Extrait fourni:
>>>>

En d’autres termes, les opérateurs doivent maintenant faire en sorte que dans les zones les mieux couvertes, le débit permette d’accéder sans problème à des applications sophistiquées et gourmandes en données, comme Youtube, Zoom ou à de l’hébergement sur le cloud.
Selon lui, cet objectif nécessite en priorité d’accélérer le déploiement de la 4G et de la fibre optique résidentielle et de bureau (FTTH). En Afrique, « le taux d’adoption de ce type de connectivité est estimé à environ 15 % en 2020 », souligne Guy Zibi. À titre de comparaison, en Europe, les taux de pénétration du haut débit sont aux alentours de 75 à 80 %, 4G et fibre optique combinés.

<<<<

Travail à réaliser:
• a. D'après l'extrait sur le haut débit en Afrique, quels sont les taux de pénétration du haut débit en Europe, 4G et fibre optique combinés ?
• b. Poursuivez l'extrait sur le haut débit en Afrique après sa dernière phrase.

Données enregistrées:
>>>>

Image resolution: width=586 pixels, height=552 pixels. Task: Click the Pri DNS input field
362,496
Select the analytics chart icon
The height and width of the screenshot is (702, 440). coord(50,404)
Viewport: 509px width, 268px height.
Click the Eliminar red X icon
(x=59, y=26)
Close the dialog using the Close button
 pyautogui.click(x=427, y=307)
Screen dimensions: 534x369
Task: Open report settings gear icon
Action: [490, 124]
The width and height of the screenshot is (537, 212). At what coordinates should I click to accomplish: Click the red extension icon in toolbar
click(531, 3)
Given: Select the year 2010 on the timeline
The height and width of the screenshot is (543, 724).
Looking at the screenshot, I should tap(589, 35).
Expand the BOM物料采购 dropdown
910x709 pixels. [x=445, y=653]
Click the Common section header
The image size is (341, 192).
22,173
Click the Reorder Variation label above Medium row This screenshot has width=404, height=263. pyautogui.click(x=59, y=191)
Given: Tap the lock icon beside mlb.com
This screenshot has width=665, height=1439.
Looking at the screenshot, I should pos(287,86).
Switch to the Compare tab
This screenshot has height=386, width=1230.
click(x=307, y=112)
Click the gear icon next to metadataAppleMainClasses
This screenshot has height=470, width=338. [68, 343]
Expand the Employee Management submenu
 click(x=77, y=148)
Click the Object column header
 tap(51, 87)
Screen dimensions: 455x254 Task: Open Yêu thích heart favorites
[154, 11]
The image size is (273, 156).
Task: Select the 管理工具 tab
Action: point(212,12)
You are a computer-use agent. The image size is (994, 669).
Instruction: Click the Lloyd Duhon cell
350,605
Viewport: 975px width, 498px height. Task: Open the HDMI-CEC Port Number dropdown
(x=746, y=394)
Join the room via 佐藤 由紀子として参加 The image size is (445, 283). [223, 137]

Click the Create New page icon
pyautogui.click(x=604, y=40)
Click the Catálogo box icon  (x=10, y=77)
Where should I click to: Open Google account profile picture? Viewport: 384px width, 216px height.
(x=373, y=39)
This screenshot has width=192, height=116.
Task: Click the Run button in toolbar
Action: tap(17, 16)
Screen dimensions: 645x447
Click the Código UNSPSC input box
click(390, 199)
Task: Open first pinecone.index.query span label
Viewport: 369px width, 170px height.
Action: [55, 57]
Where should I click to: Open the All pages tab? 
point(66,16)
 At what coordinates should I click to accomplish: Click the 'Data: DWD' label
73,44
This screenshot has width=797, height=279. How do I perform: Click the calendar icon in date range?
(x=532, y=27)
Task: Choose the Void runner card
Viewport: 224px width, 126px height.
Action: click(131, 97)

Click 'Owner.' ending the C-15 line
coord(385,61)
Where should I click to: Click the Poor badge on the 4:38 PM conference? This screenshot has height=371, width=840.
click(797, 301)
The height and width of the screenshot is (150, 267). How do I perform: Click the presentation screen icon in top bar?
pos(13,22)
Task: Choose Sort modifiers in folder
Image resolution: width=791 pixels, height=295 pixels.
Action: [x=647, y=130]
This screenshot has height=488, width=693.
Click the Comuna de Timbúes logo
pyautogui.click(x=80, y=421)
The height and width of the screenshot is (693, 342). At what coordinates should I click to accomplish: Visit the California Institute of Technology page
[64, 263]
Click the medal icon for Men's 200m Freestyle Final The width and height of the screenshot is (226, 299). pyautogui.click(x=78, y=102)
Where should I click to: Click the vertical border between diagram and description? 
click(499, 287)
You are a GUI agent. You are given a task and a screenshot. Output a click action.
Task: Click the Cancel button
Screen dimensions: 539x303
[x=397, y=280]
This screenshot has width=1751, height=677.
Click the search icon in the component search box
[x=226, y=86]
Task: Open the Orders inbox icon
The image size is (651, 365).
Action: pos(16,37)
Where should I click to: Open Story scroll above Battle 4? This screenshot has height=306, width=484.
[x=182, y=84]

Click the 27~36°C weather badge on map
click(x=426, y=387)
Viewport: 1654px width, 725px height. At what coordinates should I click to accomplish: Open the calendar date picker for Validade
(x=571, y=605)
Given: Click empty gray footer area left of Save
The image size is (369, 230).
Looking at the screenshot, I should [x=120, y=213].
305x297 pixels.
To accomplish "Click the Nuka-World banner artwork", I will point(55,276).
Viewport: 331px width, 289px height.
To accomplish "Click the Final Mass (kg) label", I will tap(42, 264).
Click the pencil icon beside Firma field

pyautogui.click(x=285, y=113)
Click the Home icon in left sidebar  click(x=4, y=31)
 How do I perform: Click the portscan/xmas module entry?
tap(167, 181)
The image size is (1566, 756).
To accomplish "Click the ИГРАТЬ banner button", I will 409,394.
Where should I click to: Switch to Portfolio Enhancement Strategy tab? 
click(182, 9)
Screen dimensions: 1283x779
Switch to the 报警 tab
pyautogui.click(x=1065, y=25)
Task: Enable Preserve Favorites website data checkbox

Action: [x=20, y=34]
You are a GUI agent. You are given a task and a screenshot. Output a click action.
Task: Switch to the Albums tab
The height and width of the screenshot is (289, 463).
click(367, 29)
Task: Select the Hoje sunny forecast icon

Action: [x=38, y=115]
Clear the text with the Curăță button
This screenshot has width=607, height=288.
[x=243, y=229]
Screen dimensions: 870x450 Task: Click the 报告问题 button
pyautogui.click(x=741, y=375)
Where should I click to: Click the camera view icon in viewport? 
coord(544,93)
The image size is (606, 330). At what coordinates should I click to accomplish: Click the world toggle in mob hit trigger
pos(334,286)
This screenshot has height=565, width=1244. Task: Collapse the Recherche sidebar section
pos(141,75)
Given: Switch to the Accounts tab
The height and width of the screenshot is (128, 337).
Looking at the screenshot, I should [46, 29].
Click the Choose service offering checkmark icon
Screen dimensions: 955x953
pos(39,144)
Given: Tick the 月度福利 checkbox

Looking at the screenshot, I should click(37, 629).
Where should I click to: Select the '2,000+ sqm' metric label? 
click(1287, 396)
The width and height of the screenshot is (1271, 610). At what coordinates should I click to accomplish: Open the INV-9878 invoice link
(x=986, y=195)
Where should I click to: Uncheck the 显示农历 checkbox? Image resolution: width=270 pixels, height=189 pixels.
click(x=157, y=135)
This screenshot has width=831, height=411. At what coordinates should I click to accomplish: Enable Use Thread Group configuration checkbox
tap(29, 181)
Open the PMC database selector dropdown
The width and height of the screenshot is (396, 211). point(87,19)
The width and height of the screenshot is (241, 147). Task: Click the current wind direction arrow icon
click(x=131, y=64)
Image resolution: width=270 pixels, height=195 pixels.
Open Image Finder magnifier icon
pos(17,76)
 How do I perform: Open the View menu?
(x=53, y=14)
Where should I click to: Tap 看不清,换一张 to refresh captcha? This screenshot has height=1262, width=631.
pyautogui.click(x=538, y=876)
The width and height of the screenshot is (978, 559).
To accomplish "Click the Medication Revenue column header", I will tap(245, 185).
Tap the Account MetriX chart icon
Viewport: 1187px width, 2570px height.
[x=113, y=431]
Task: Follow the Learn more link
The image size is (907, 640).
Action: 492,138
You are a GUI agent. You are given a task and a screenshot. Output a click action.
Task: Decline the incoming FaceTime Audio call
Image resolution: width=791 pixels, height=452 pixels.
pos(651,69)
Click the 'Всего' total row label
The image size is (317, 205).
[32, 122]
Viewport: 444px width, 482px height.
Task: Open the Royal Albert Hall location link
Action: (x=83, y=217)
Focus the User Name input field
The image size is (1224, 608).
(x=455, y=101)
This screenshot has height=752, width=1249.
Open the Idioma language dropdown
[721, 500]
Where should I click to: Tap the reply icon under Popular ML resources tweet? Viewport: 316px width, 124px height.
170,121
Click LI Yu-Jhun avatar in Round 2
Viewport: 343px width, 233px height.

<<<<

Réponses attendues:
• a. Ils se situent aux alentours de 75 à 80 %.

• b.
2 – Démocratiser la connexion au haut débit
Qu’en est-il des populations non connectées ? 2020 a vu la concrétisation du consortium international mené par Facebook et chargé d’installer 2Africa, le plus long câble de fibre optique sous-marin du continent. En Guinée, le backbone national a débuté sa commercialisation et sera peut-être un jour connecté au réseau ouest-africain d’Orange, baptisé Djoliba.
Tandis qu’il sonde le marché africain, l’opérateur d’infrastructures de réseau Liquid Telecom a quant à lui terminé son projet de liaison entre l’Afrique du Sud et Le Caire, câblant au passage une bonne partie de l’Afrique de l’Est.
les pays africains ont besoin de davantage de concurrence sur la connectivité internationale
Du reste, les inégalités dans l’accès au numérique continuent de creuser un double fossé. Le premier est lié à la couverture géographique qui néglige 22 % de la population, n’ayant accès ni à la 3G, ni à la 4G.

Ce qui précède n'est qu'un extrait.